Sources (all named, all public)
  • Freelancers Union — 2023 State of Freelancing. 71% contract-dispute rate; 34% never paid in full. Used for loss probability.
  • Payoneer 2024 Freelancer Income Report. Median U.S. freelance project value $3,500–$12,000. Used for project tiers.
  • AIGA Standard Form of Agreement (2023 edition). Industry baseline for IP, revision, and kill-fee clauses. Used as CCI rubric anchor.
  • Hiscox 2023 Freelancer Survey. 58% sign contracts they know are unfair. Context for the problem.
  • CIBC/Hiscox Freelancer Survey & U.S. BLS independent-contractor earnings data. Cross-checks on earnings distribution.
Questions freelancers actually ask

FAQ

What does a net-90 payment clause mean in a freelance contract and how do I push back on it?

"Net-90" means the client has 90 days after invoice to pay you — meaning you've financed their business for three months, unpaid, while bearing all the non-payment risk. The freelance norm is net-15 to net-30. Push back like this: "Payment terms of net-90 aren't workable on my side — I'll invoice net-15, with a 1.5% monthly late fee on overdue balances and an option to pause work after 14 days past due. A 50% deposit on signing covers the gap if cash-flow timing on your end is the concern." Anchoring to a deposit + late fee reframes it as cash management, not a fight.

How do I counter a perpetual IP assignment clause in a client contract as a freelancer?

A "work made for hire / all rights vest exclusively in Client upon creation" clause means you lose every concept, draft, and reusable component forever — even reusable code or design systems. Counter by narrowing to the deliverable and licensing the rest: "IP in the final delivered work transfers to Client upon full payment. I retain ownership of pre-existing tools, frameworks, and underlying techniques, and grant Client a perpetual, non-exclusive license to use them within the delivered work. Rights transfer only after payment clears." The two levers: scope (final deliverable only) and trigger (upon payment, not upon creation).

What are the most predatory clauses in freelance contracts and how do I rewrite them?

The worst offenders, by ClauseFlip CCI scoring: (1) unilateral termination with no notice or WIP pay (CCI ~91) — add symmetric 14-day notice + payment for work completed; (2) perpetual all-IP assignment on creation (CCI ~88) — narrow to deliverable, transfer on payment; (3) open-ended scope changes with no extra pay (CCI ~83) — cap scope and require a written change order; (4) broad non-competes (CCI ~85) — limit duration, geography, and to direct competitors only. Paste any of them into the analyzer above for the exact counter-language.

Can a freelancer negotiate a kill fee clause and what should the counter-language say?

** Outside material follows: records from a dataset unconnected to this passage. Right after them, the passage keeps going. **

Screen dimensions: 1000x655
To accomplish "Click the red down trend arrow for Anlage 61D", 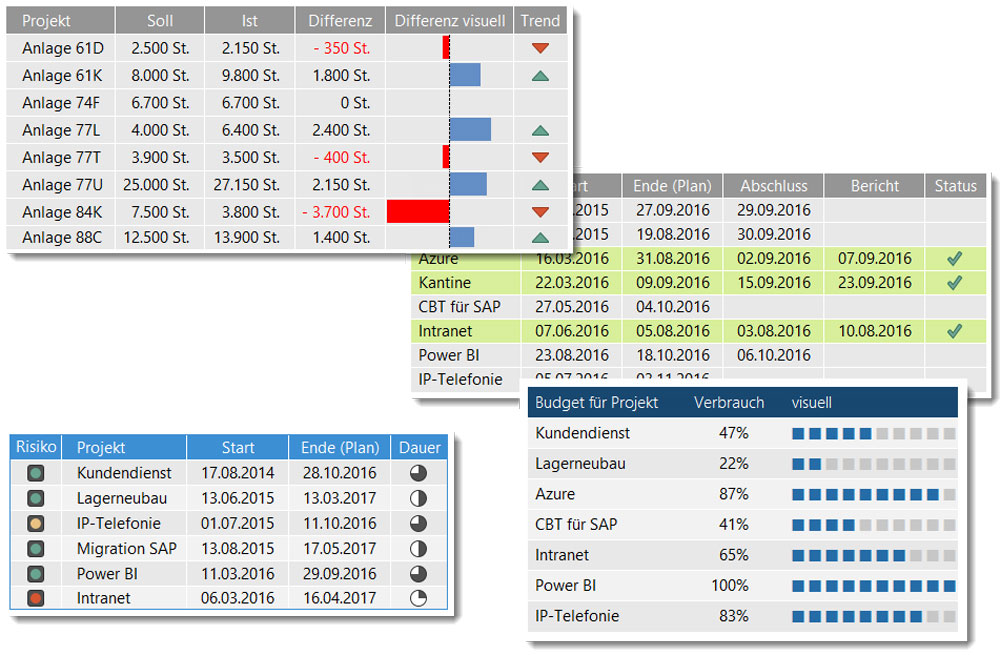I will click(x=540, y=48).
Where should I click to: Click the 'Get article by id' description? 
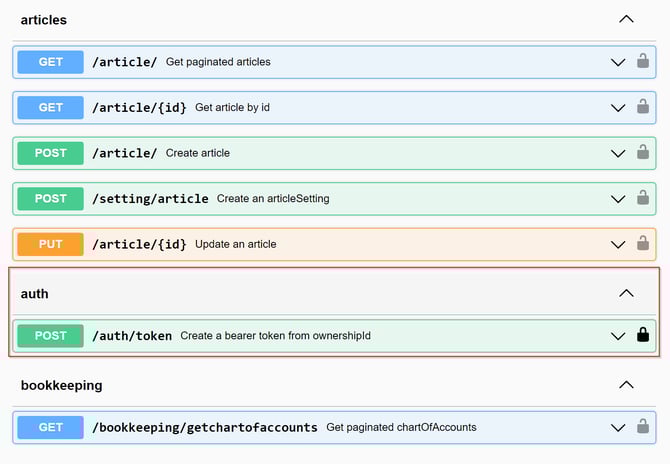point(232,107)
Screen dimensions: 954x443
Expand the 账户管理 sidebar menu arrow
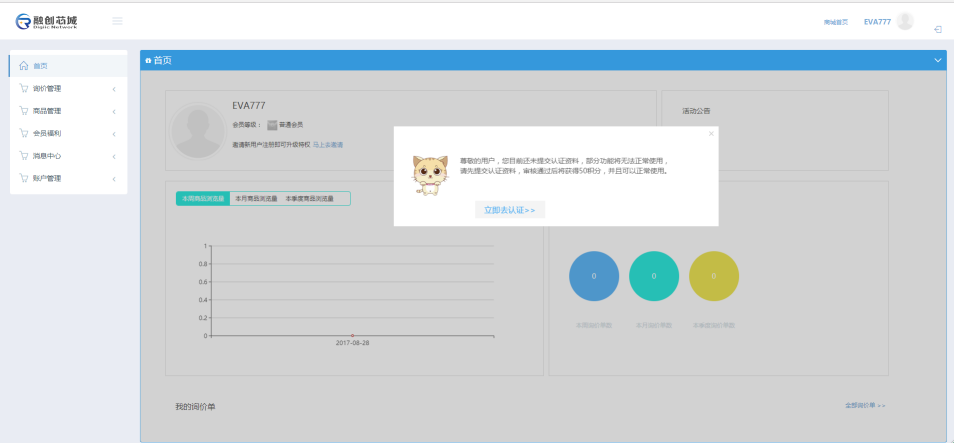[x=113, y=179]
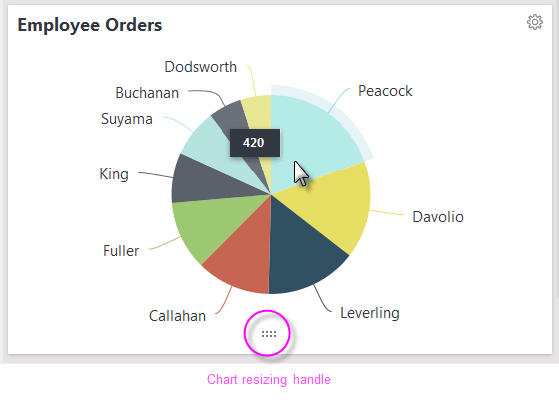Select the pale yellow Dodsworth slice
The width and height of the screenshot is (559, 406).
coord(258,111)
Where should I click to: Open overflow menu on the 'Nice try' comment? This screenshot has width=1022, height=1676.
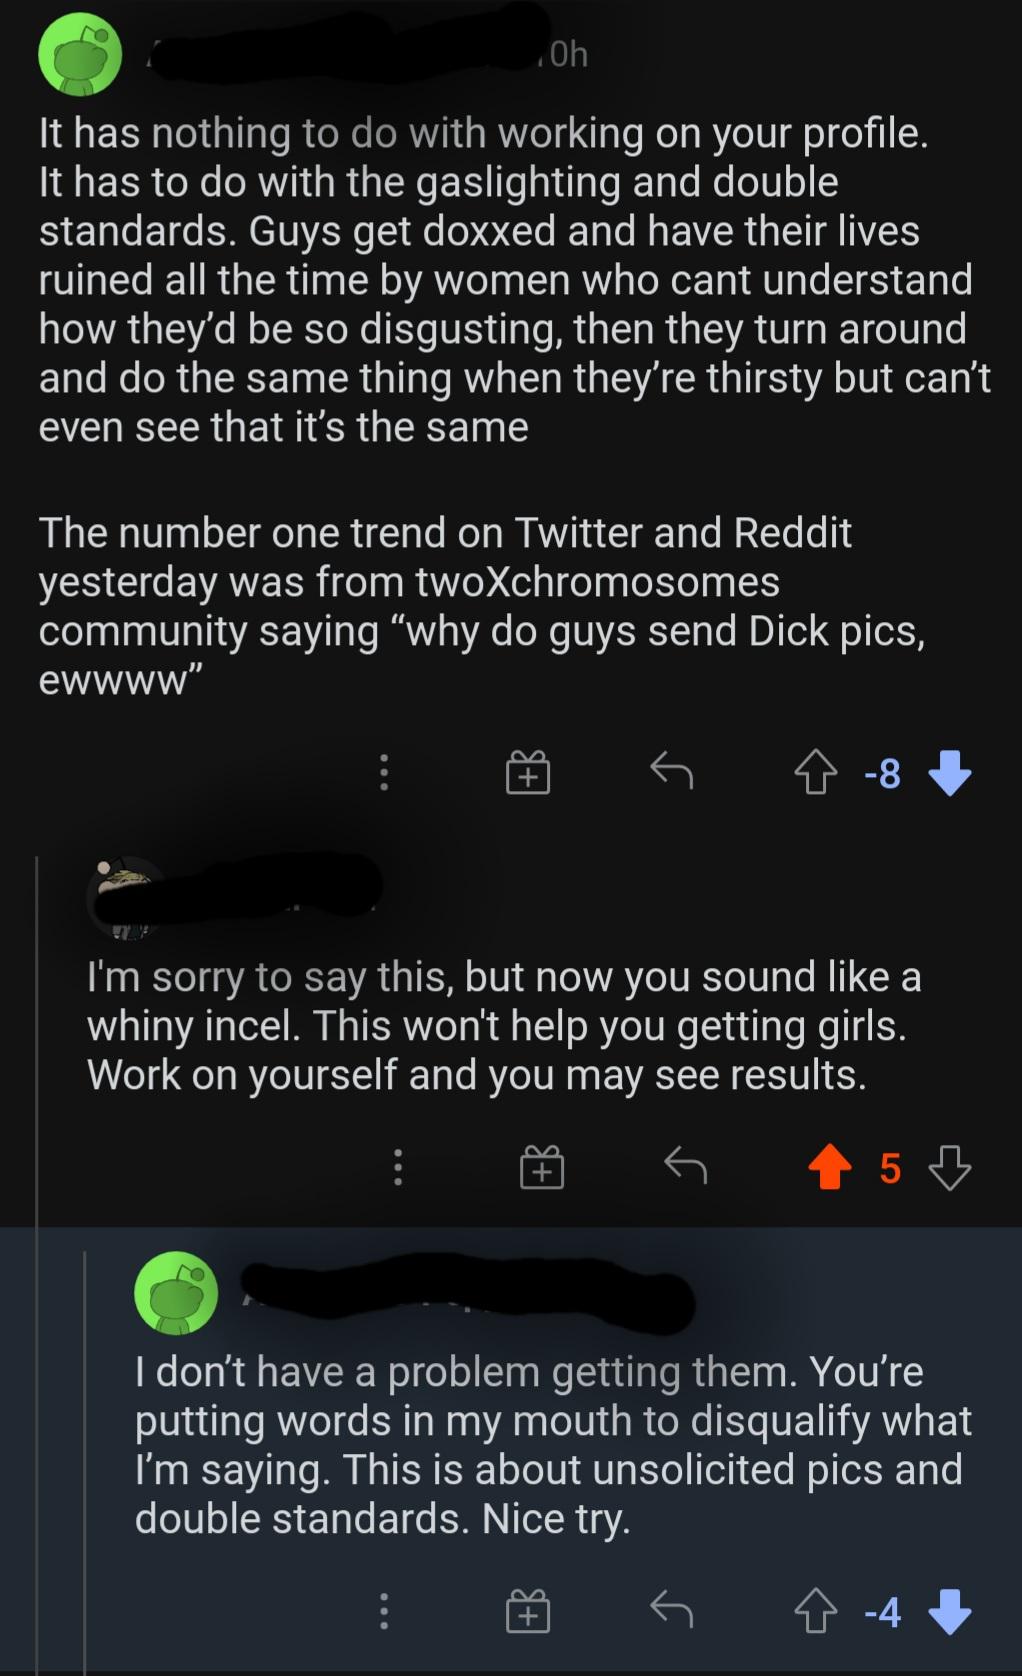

Yes — a kill fee (cancellation fee) is standard per the AIGA agreement and absolutely negotiable. If a contract lets the client cancel and pay nothing, propose: "If Client cancels before completion, Client pays for all work completed to date plus a kill fee of 25% of the remaining contract value. Any deposit is non-refundable." This protects you from being dropped at 80% done with nothing to show. 25–50% of the remaining value is the typical ask.

What is a reasonable non-compete clause for a freelance consultant and how do I limit its scope?

Most freelance non-competes are unenforceably broad (and may be void in states like California). A reasonable one is narrow on three axes — time, geography, and definition of "competitor." Counter with: "For 6 months following termination, Contractor will not provide services to a named, direct competitor of Client identified in writing at signing. This does not restrict Contractor from serving the broader industry or unrelated clients." Refuse anything over 12 months, anything with no geographic/competitor limit, and anything covering an entire industry.